I need help with my server. It seems that my .htaccess file (even .htpasswd) is readable by anyone. This shouldn't be happen.

Any idea for this?

Thanks!

 

[floyd]

So you are saying that everyone has permission to read it. Change the permissions on it.

 

[au8ust]

Thanks floyd for your reply! I did that already, my hosting provider also changed the permission for me. However, when I turn off the public read permission. It seems that my mod_rewrite rules aren't working anymore.

 

[floyd]

A quick google (google answers most everything) search resulted in this:

The process of preventing your htaccess file from being read is an incredibly easy one that requires four short lines of code to be placed into the htaccess file itself. The code required is as follows:

<Files .htaccess>
order allow,deny
deny from all
</Files>

Give that a try.

 

[au8ust]

Thank you! I really approciated your help. However, it still not working It seems that something wrong with my server configurations. It only happens to a certain domain.
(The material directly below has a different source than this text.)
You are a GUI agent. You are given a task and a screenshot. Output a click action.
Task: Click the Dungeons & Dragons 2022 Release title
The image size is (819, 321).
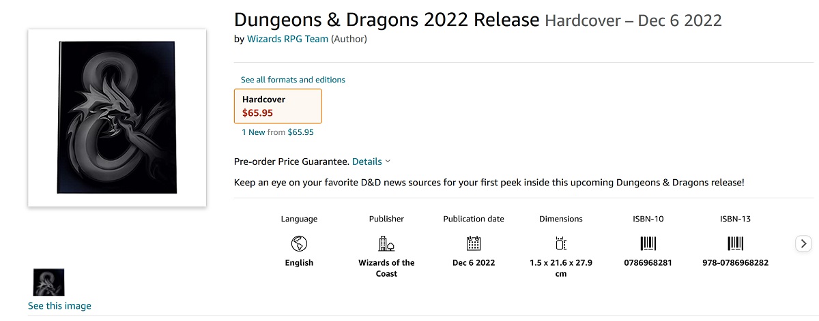(387, 20)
I did a test on other domains and they seem not able to view thier .htaccess on those domains.

Any idea?

Thanks a lot!

 

[au8ust]

Ah...! I found the root of problem now.

It's due to the geoip code I've added.

<IfModule mod_geoip.c>
 GeoIPEnable On
 GeoIPOutput All
 GeoIPDBFile /usr/local/share/GeoIP/GeoIP.dat
</IfModule>


<Location />
SetEnvIf GEOIP_COUNTRY_CODE DE BlockCountry=1
SetEnvIf GEOIP_COUNTRY_CODE RU BlockCountry=1
SetEnvIf GEOIP_COUNTRY_CODE TR BlockCountry=1
SetEnvIf GEOIP_COUNTRY_CODE LT BlockCountry=1
Deny from env=BlockCountry
</Location>

I put the above code withing <VirtualHost> and that causing .htaccess readable by public.